I dabble in social media primarily for work and for the occasional reunion with an old friend or to talk about books I'm reading.  But I can always walk away without any difficulty, like turning off an episode of I Survived that I've already seen.  When I started using Pinterest, I had trouble understanding what I was supposed to do and how I was supposed to find and get followers, or even what the point was of "pinning" pictures on virtual bulletin boards.  It didn't take long for me to catch on, though.  While ostensibly using Pinterest for work, I was also sucked into it on a personal level.

Before Pinterest, I used to come home from work and never turn on my computer, having stared long and hard at a screen all day, and now just wanted to rest my eyes, move around--even if it was to go from the kitchen table to the couch to my bed.  Now I'm coming home and logging on to see what cool DIY project one of the people I follow has discovered.  Two hours pass before I realize just how much of my free time I have (squandered?) pinning pictures of celebrity haircuts to my STYLE board.

Pinterest is essentially like making wish lists using pictures.  And there's nothing I like better than making lists.  And it's not just me--lots of people like lists.  It's why copywriters and magazine editors love using bullet points and sidebars and favor titles like "The 7 Ways to a Flatter Stomach" or whatever.  To me, Pinterest is also a throwback to when I was a teenager and used to tear out pictures from magazines and tape them, collage-like, on my bedroom wall.  

There are some advantages to being a regular pinner.  I am following all of my authors who are on Pinterest and repinning their pins.  I am also getting that retail high, the thrill of the hunt that usually leads me astray on shopping sites like Rue La La.  Pinning new skirts from Anthropologie and a hot holiday shade of OPI nail polish keeps me from actually shopping, but provides almost the same kick. 

Buddhists would call my current obsession another form of samsara or "being hooked" to earthly desires.  Although finding the occasional deal on a Kate Spade handbag brings me pleasure, there are times I find myself wandering alone around the Prudential Center in Boston, looking for something to lift me up from some mild but persistent malaise.  I won't feel right, I reason, unless I buy SOMETHING, even if it's as small as a tube of lipstick.  Mindless shopping--without a purpose other than to cheer me up or to give me a false sense of power--inevitably leads to disappointment and less money in the bank, not to mention owning up to my husband that I have spent beyond our agreed budget for the week.

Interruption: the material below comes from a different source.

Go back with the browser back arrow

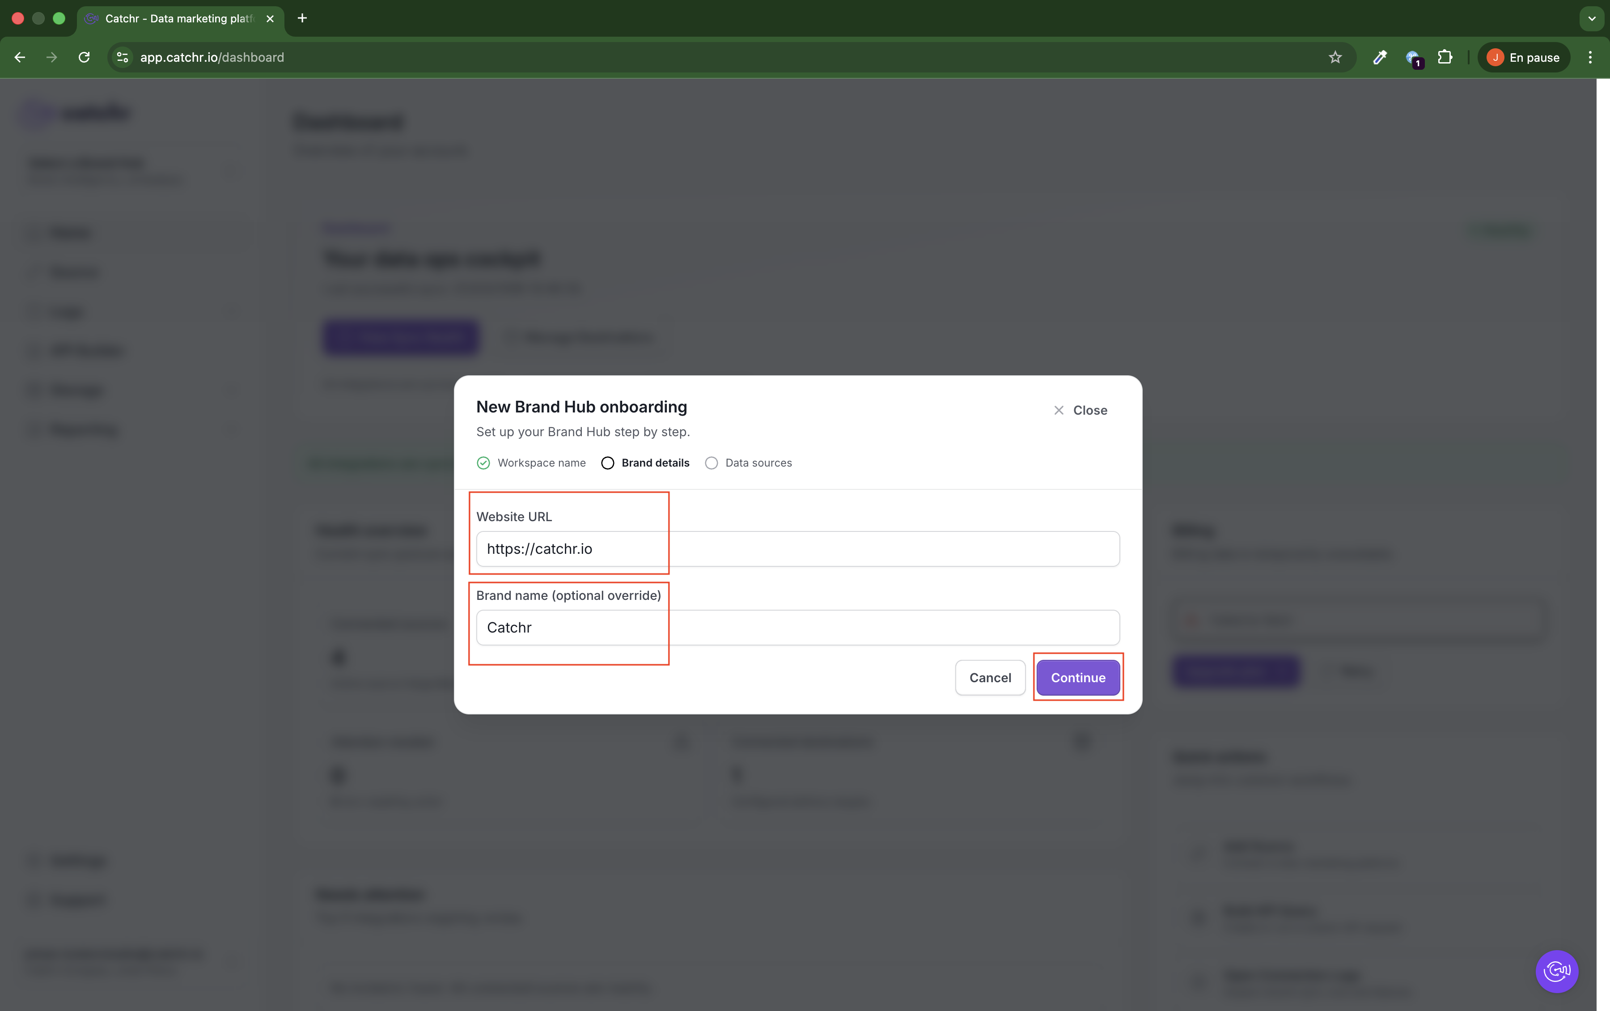click(x=20, y=58)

With Pinterest I can be creative and express my personal style in a way that won't cause arguments or lead to an accumulation of barely-used lipsticks.  I like seeing other peoples' pins as much or more than I like pinning my own finds.  I try to maintain a few non-materialistic boards, like "Mindful", which is populated with nice quotes and sublime imagery from nature.

Now if I could get myself to actually DO some of the projects I've pinned to my DIY IDEAS board like that pretty flower necklace, or bake those pumpkin pie cupcakes on my RECIPES TO TRY board, this would take Pinterest from a relatively harmless diversion to a life-enhancing technology, which after all is what social media is supposed to be about.